For Baruch College, an institution typically categorized as a business school for commuters, a theater scene may be the furthest thing from anyone’s minds. However, stepping into the Bernie West Theatre, the black box space in the 23rd Street building, makes it easy to pull away from this perception.

For Baruch’s third musical, Godspell, the space has been transformed into the desolate remains of what was once New York City. Whimsical drawings sit side-by-side with graffiti and chalkboards above a cracked-tile floor. Seashells and rope sit by a box to invoke the reminder that New York City does rest on an island at the end of the day. Godspell helps build on what may hopefully be a regular feature of the Fine Performing Arts department’s repertoire.

For a space as small as the Bernie West, the production of Godspell has an extensive crew behind it. The show boasts a cast of 10, with four assistant stage managers working alongside stage manager Erin Person.

It is all under the guidance and vision of Rent’s director Dominique Plaisant, who also teaches Introduction to Acting and Advanced Acting at Baruch.

In the words of assistant stage manager Zeynep Akca, “It really shows that students who aren’t necessarily studying to be in the business can still find a place to express their talent, even on such a business-oriented campus. With each semester’s show they are proving that Baruch has talent. Musicals seem very elaborate to produce but by way of putting them together the department is truly giving hope to students that their talents in acting, dancing and singing will be seen. We just want to see that the arts are cared for, through action in such things.”

Godspell is no small feat. On the surface, it is a story about Jesus Christ, his disciples and the lessons that he teaches them.

Under the artistic vision of Plaisant, however, the musical takes place in the context of a gray zone between the rise of an unnamed authoritarian and the actual end of the world.

The show’s actual content ranges, including the occasional dose of audience participation, making use of a ready-to-use chalkboard and an unsuspecting theatregoer.

As for the cast, this production has the actors embody non-traditional roles, using their own names instead of the name of a character through the character’s progression  in the story.
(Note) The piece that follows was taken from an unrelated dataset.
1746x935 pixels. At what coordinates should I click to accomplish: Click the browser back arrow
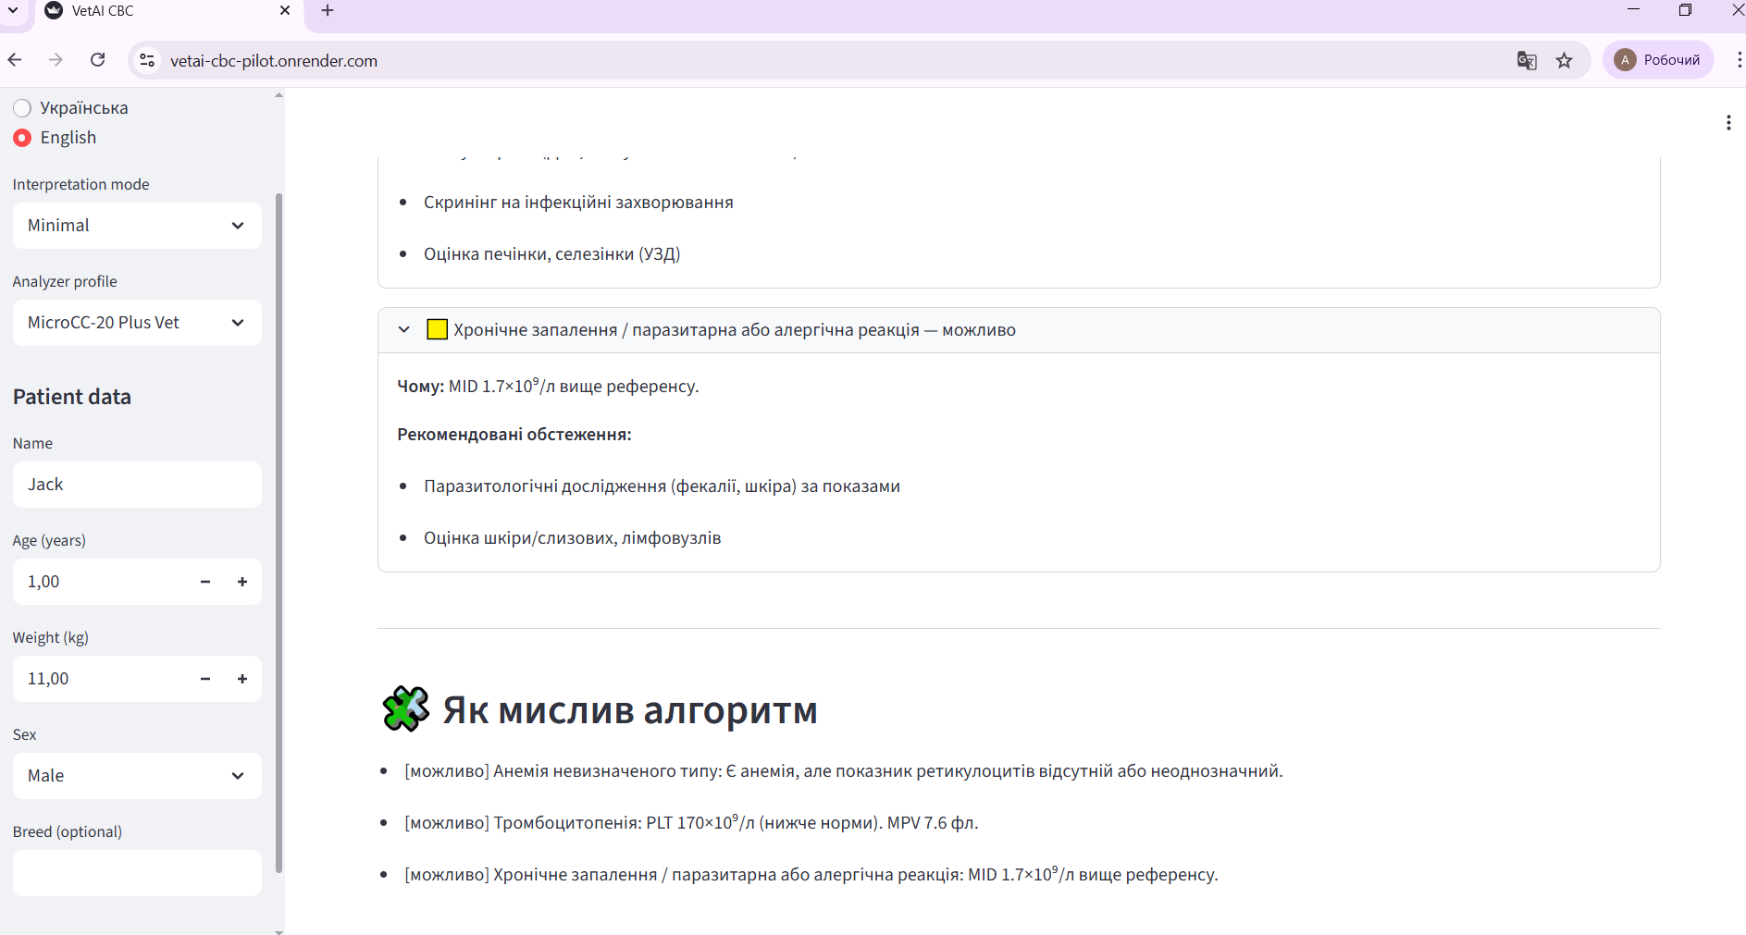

For instance, Jacqueline Aquino, 22, plays herself but through the lens of Peggy, a motherly figure originally condemned for adultery.

According to Michael Schulz, 20, who plays himself, “The purpose of us keeping our own names is that, essentially, we are all regular people who come into this, like, sort of different world for a second and learn, yes, the teachings of Jesus but in a more simplistic, less religious sort of way … it brings out a little bit more of ourselves and makes our character development more interesting.”

There are also segments in which the actors use their non-English languages to speak lines in order to further convey an understanding of the people who learn the lessons of the show’s Jesus—people of all different backgrounds come together.

As to what led to the decision to make Godspell the spring musical, Plaisant relayed a quote that she felt encapsulated the show.

“‘Earth shall be fair and all her people one.’ That was my inspiration to do the show,” said Plaisant. “No matter what religion or political party someone is a part of, or believes in, we should all have the love and respect for each other to be who we are and live harmoniously equally.”

During the show, projections of New York City being built and recreated all through history take over the back of the stage to highlight the number “Beautiful City” to emphasize the feeling of “… rebuilding ‘We can do this, we have this opportunity to do this,”’ in the face of disaster and a world that, just for the moment, seems quite frightening.

It is under that air of recreation amid disaster that the characters come together under Jesus.

According to Allegra Kuney, 23, the role of Jesus is no simple task. “When I got the role I felt…I need to live up to this role…I can’t just be my old self, you know, it’s a big responsibility, more than if I was playing a fictional character or a regular person.”

The modern setting, however, gives a new dynamic to the role the character plays.

“It’s not the historical Jesus necessarily, cause it’s taking place in a theoretical future, so I’m definitely a modern person with all these modern references and the set is very modern, so I’m trying to play it very universal, like it could be in any time or any place … including this apocalyptic time,” Kuney said.

“Even the world is currently ending right now,” joked cast member Nicholas Leung, 20, adding, “there’s a bond we all share.” On opening night, Godspell aims to prove this true.